Two More Moons Discovered by Hubble

Thanks to the Hubble's great eyes, we can now add two more moons to those known to be orbiting Uranus. The two most recently-discovered rocks, each just eight or ten miles in their major dimension (they're believed to be irregularly-shaped), can now join the ten 'official' moons discovered by Voyager in 1986, and the five we knew about before that.

Being able to see something that small, from a distance of about 1,700,000,000 miles away, attests to the Hubble's design and subsequent repairs.

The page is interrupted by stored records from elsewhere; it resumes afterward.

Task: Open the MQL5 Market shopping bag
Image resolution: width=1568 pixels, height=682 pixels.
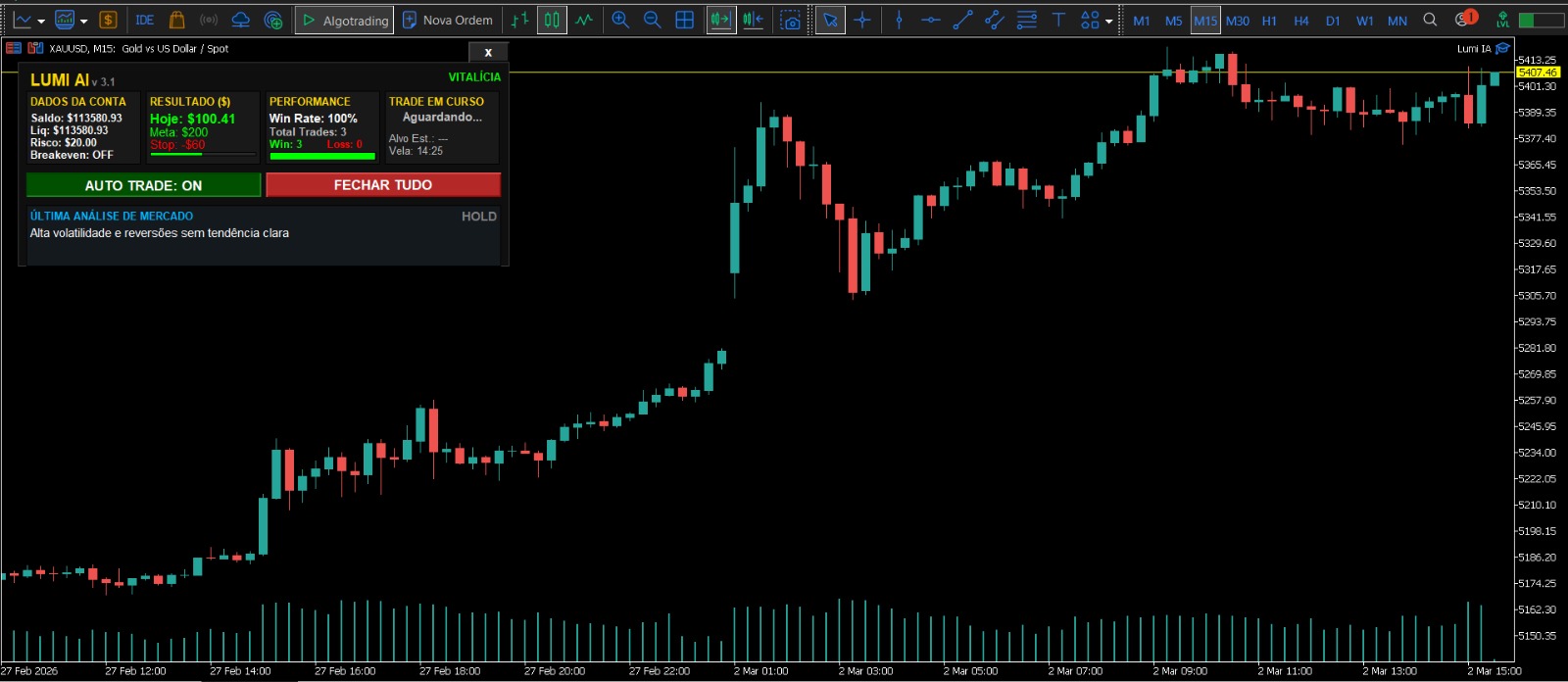Action: [176, 20]
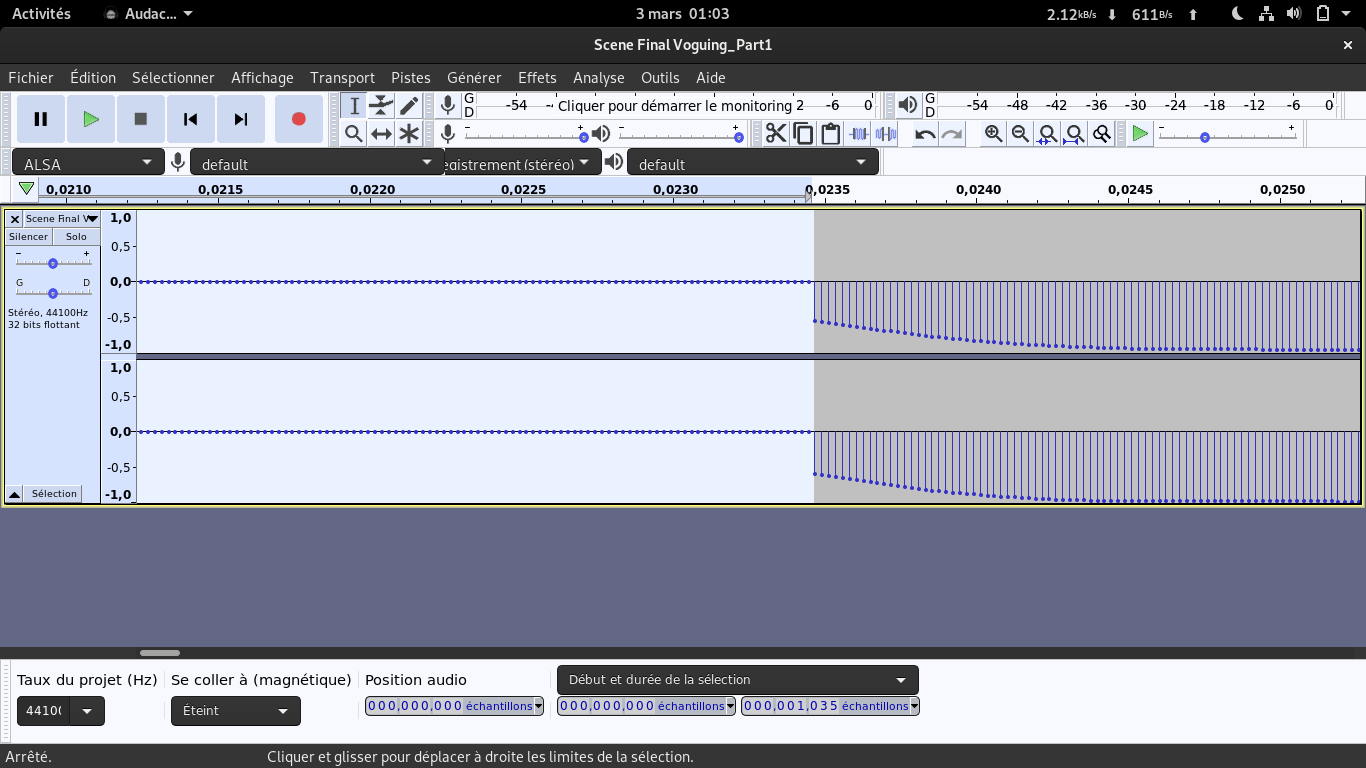1366x768 pixels.
Task: Adjust the track gain slider
Action: 53,263
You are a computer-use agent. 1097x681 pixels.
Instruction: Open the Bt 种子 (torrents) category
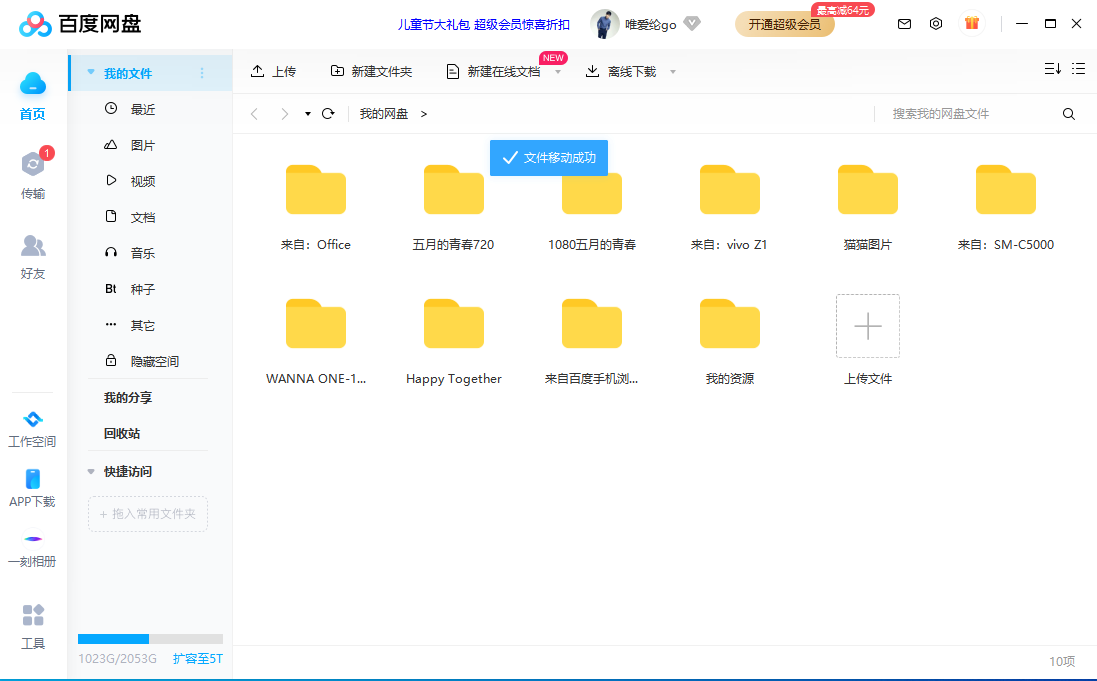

The new satellites have cute names: S/2003 U 1 and S/2003 U 2; U1 is the bigger of the two. U1's orbit is between that of Puck and the big moon Miranda. It's a fast little fella, circling the big planet in just 22 hours and 9 minutes, at an altitude of 60,000 miles.

The smaller U2, with an orbit near Belinda's (46,400 miles up from the surface), also wastes no time -- its cycle is just under 15 hours.

The two tiny moons have dark surfaces -- with a reflectance equivalent to blacktop -- and were hard to detect. Their brightness is about one forty-millionth that of the parent planet's.

How many moons does Uranus have? There's five big ones, and 13 little ones... that we know about. The jury's still out on the 'final' number -- but Hubble is showing that even the tiniest rocks are becoming visible. [Saturn has 17 known moons; it's currently #2 in the count --ed.]